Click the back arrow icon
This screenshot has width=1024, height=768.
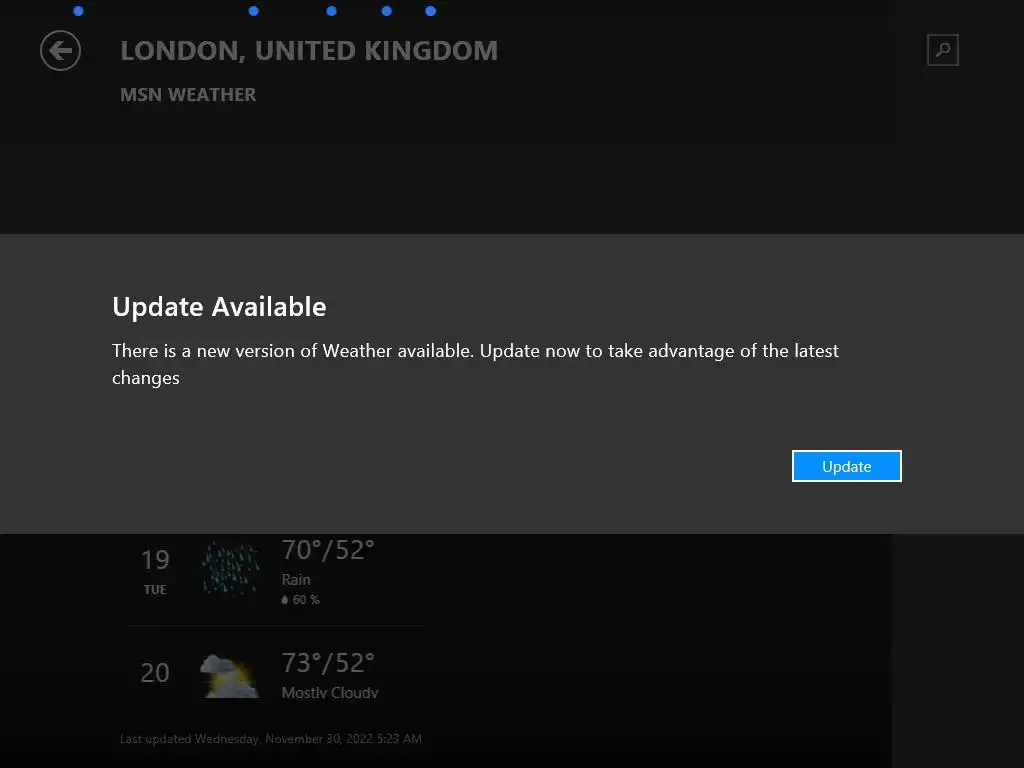click(x=60, y=50)
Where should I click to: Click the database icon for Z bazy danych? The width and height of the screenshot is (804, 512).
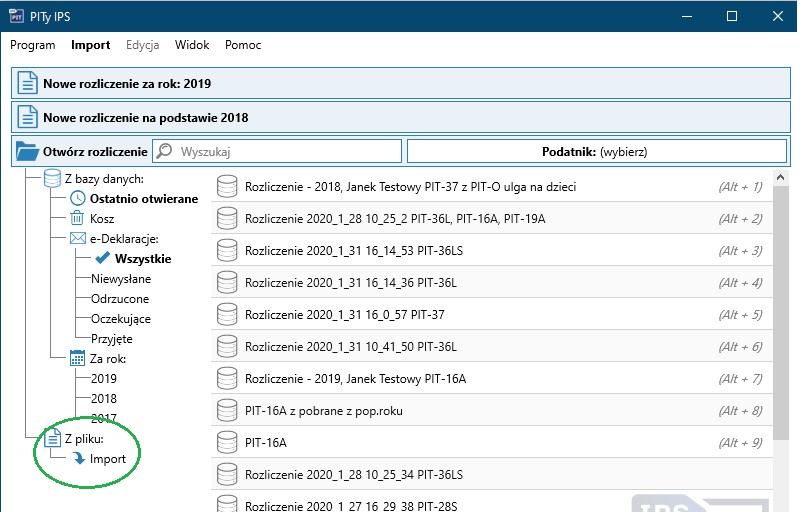[x=52, y=179]
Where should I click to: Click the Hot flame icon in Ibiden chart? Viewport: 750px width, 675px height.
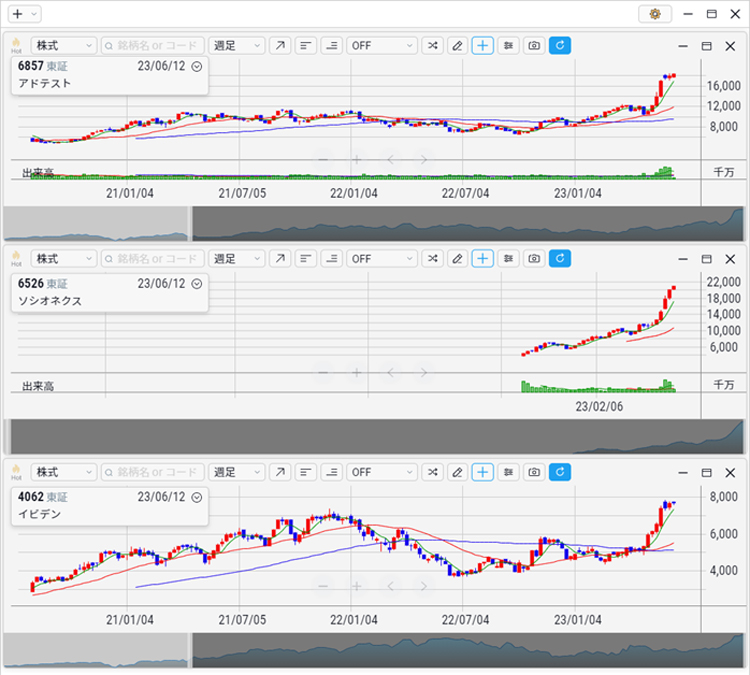tap(16, 472)
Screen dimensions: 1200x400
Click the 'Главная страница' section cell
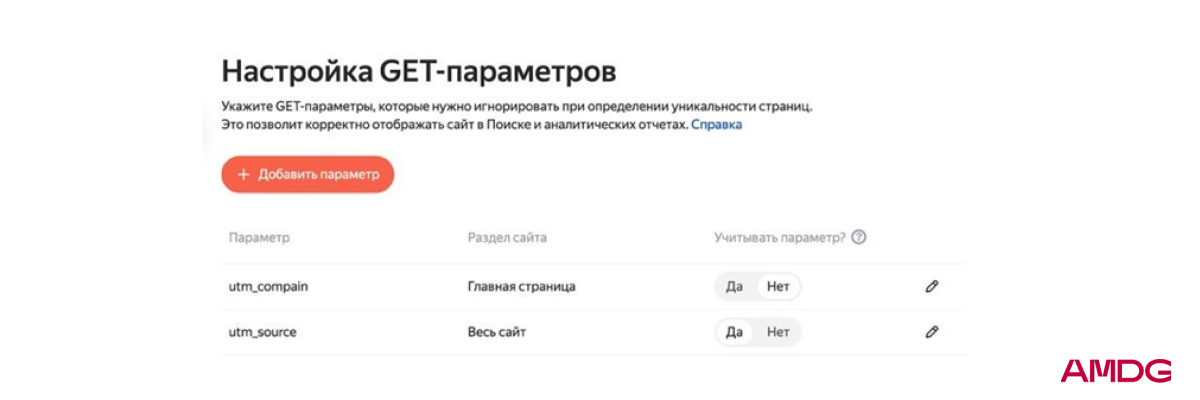(521, 287)
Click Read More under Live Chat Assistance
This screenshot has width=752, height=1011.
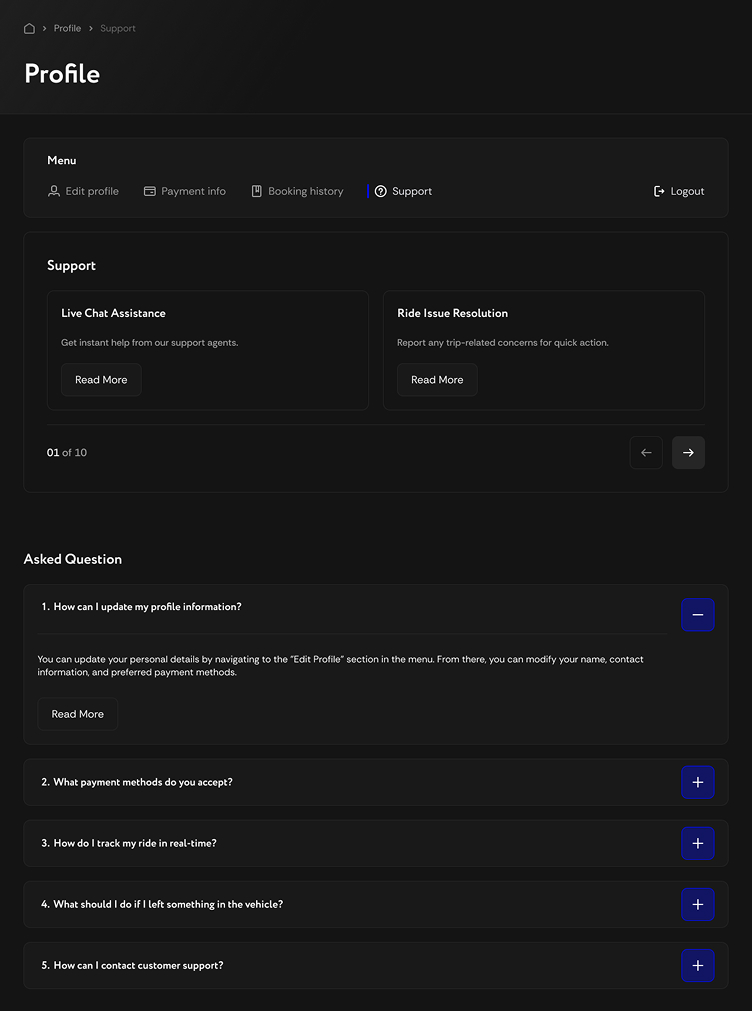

┄┄┄┄┄┄┄┄┄┄┄┄┄┄┄┄┄┄┄┄

Your goal: Return each line of the listing that contains the word "should".

Answer below:
Where should I click to: Click the database icon for Z bazy danych? The width and height of the screenshot is (804, 512).
Where should I click to: Click the Hot flame icon in Ibiden chart? Viewport: 750px width, 675px height.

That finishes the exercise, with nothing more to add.